Here economics is evolutionary, where instincts, habits and institutions are taken analogous to genes. Habits and routines have a stable and inert quality and often sustain their important characteristic through time. However, all elements may change in a process of cumulative causation.

Veblen argued against the idea of finality, end-point or consummation in economic evolution. Evolution is a scheme of blindly cumulative causation, in which there is no trend, no final term, and no consummation. In part, this is because of the role of creativity and novelty in the evolutionary process.

Despite his emphasis on entrepreneurial creativity, Hayek argues that the system gravitates towards some kind of equilibrium – spontaneous order, consummation.

Phylogenetic Evolution

In the context of economic theory, ontogeny is a means by which the concept of equilibrium can be preserved within an evolutionary framework.
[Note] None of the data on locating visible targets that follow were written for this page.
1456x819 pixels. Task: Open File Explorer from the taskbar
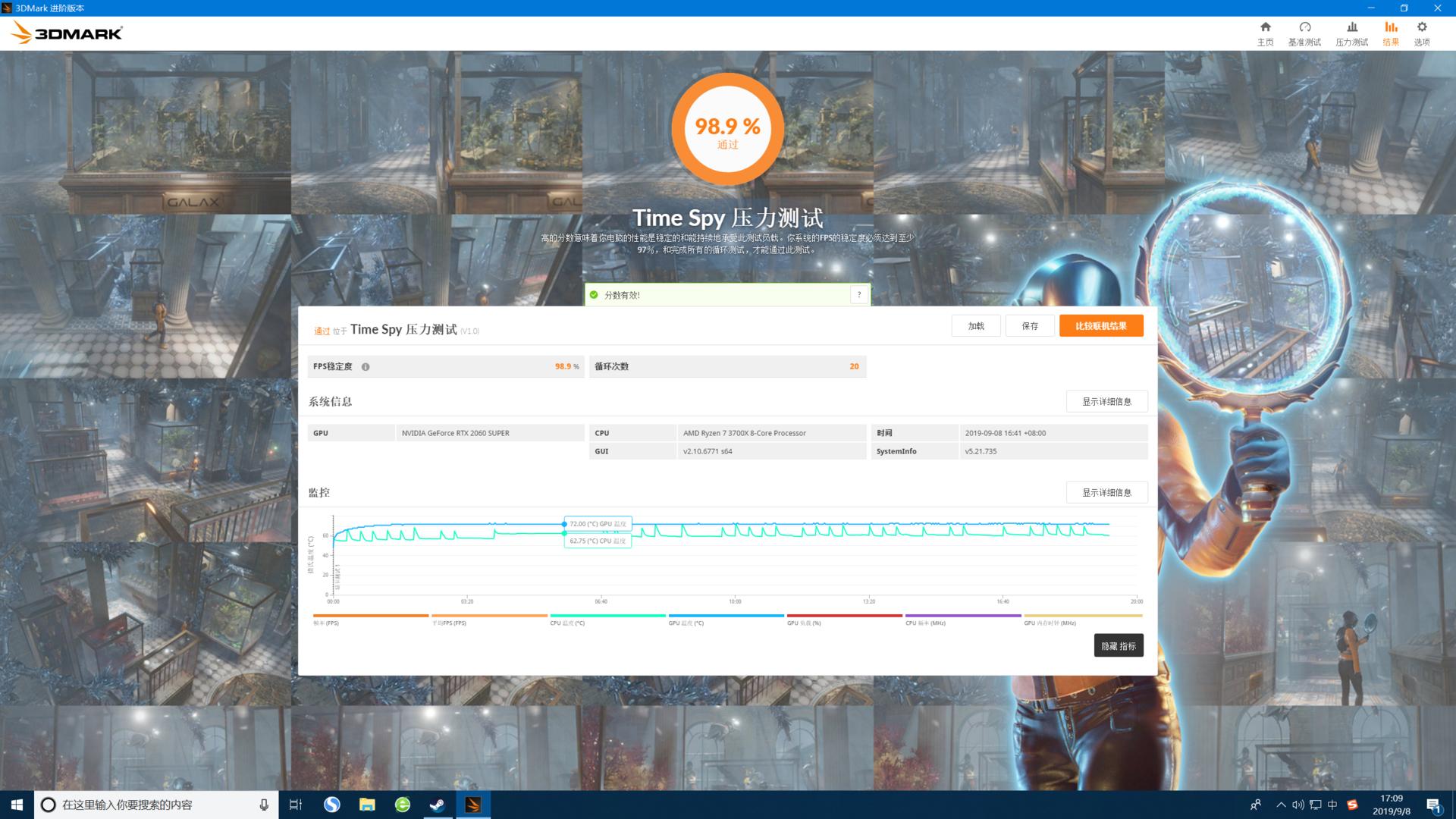click(x=367, y=805)
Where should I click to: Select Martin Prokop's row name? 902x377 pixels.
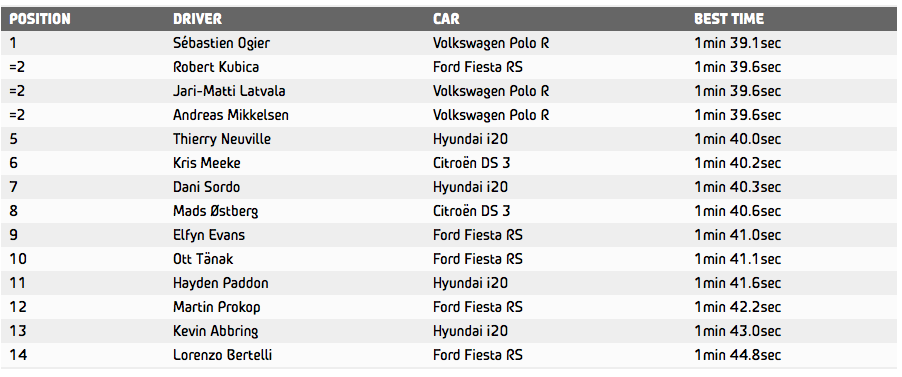pyautogui.click(x=217, y=307)
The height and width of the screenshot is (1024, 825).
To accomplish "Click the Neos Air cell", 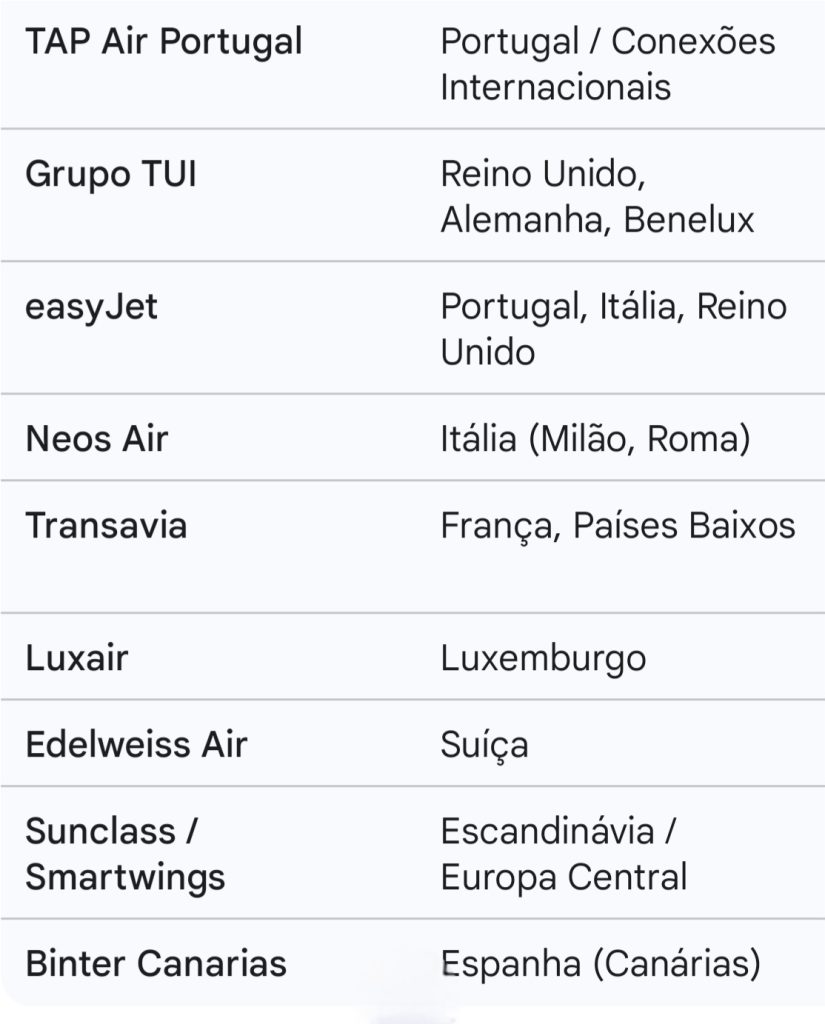I will coord(97,438).
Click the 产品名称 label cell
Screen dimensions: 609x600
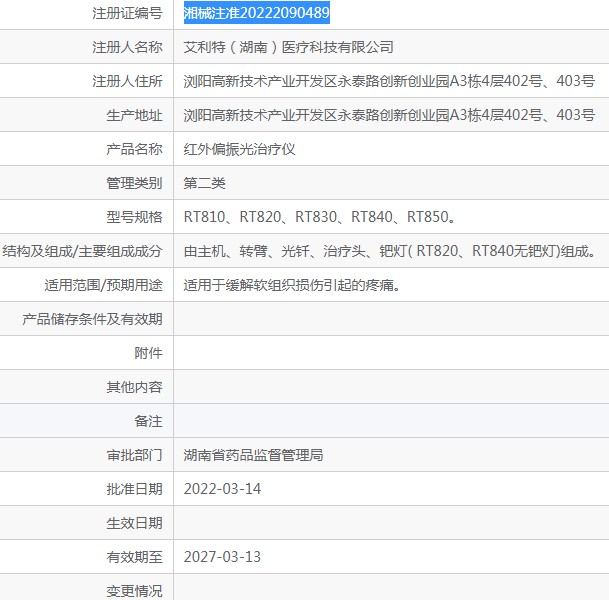coord(134,149)
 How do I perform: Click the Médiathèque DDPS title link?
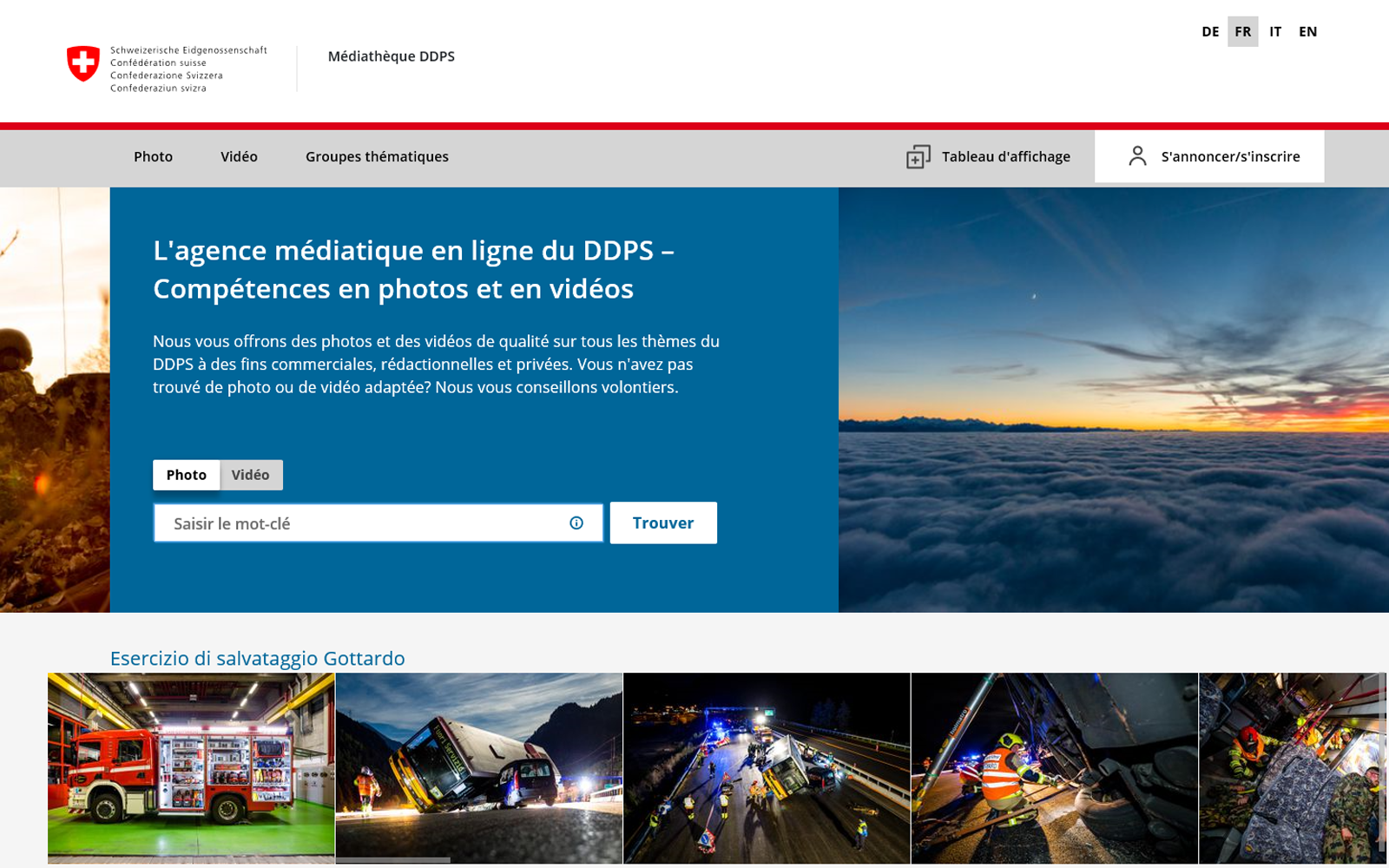pyautogui.click(x=391, y=56)
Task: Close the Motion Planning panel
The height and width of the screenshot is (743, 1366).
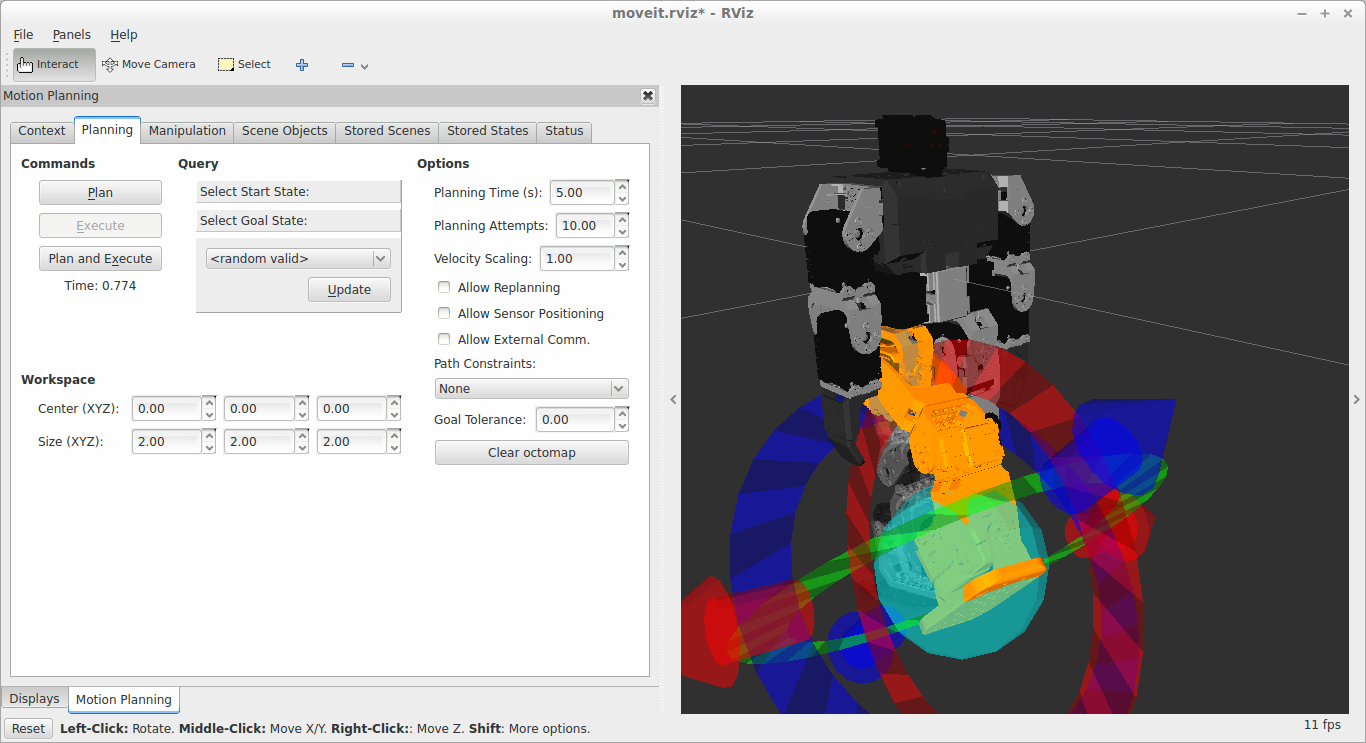Action: click(648, 96)
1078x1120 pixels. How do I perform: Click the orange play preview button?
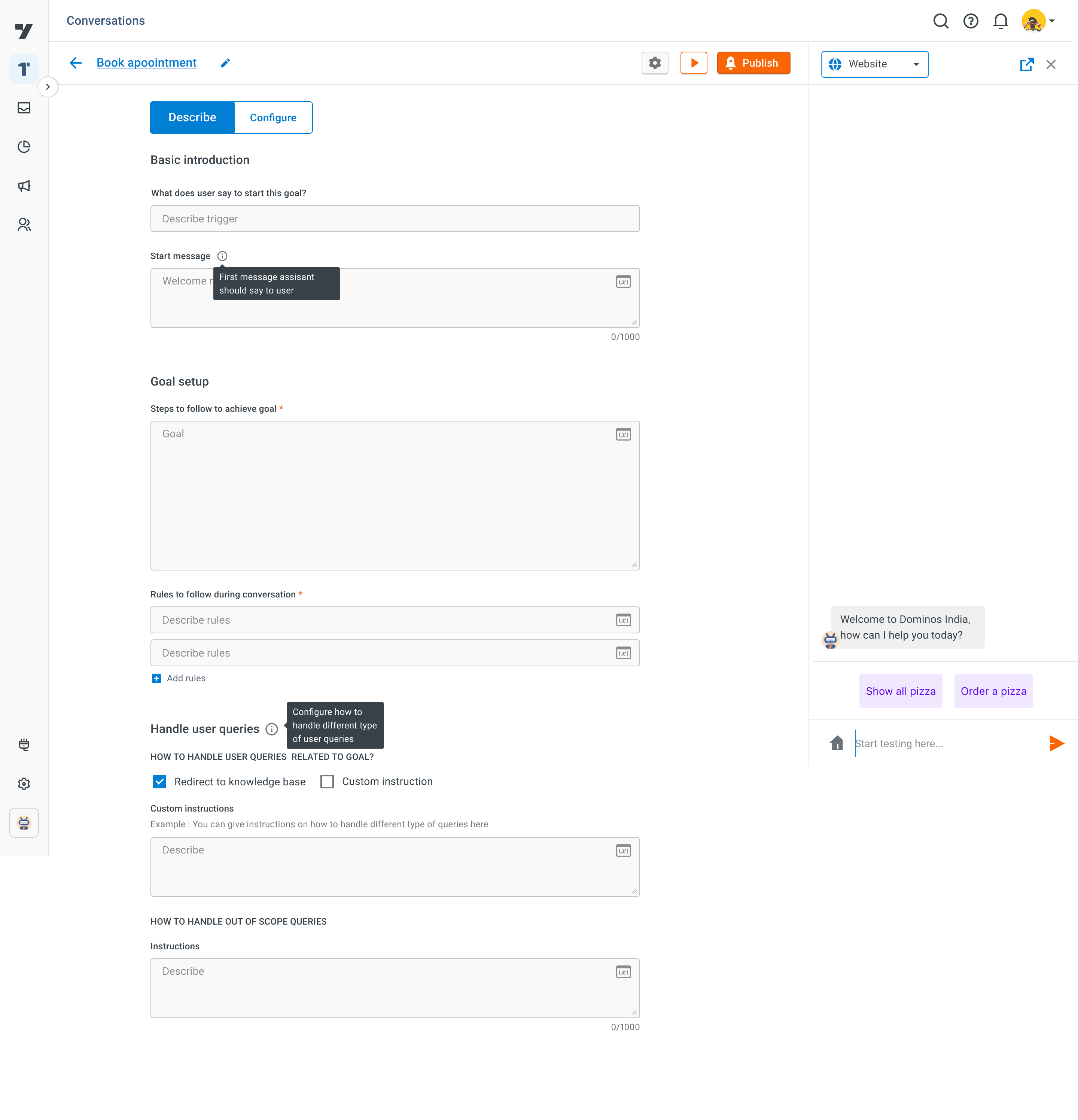coord(694,63)
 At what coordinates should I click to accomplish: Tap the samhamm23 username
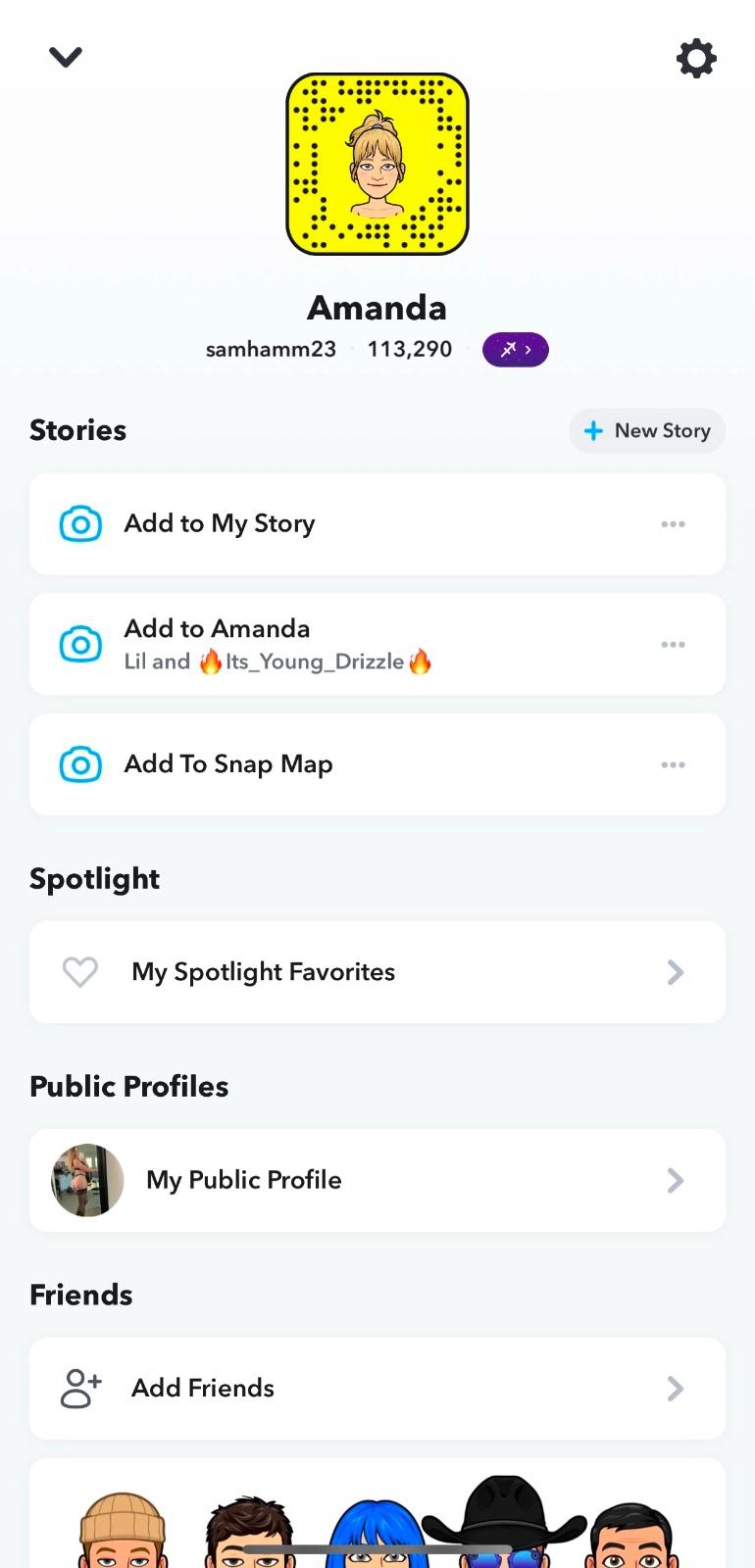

In contrast, phylogenetic evolution emphasises natural selection, where equilibrium is far from inevitable. Where creativity and variety are not ultimately constrained, equilibrium may only be temporary. There are several principles involved in phylogenetic evolution.

If the general unit of selection in economic evolution is the institution, it is appropriate to consider evolutionary success not in terms of number of such institutions but the growth rate of its assets. Institutional ‘fitness’ refers to the ‘propensity to accumulate’.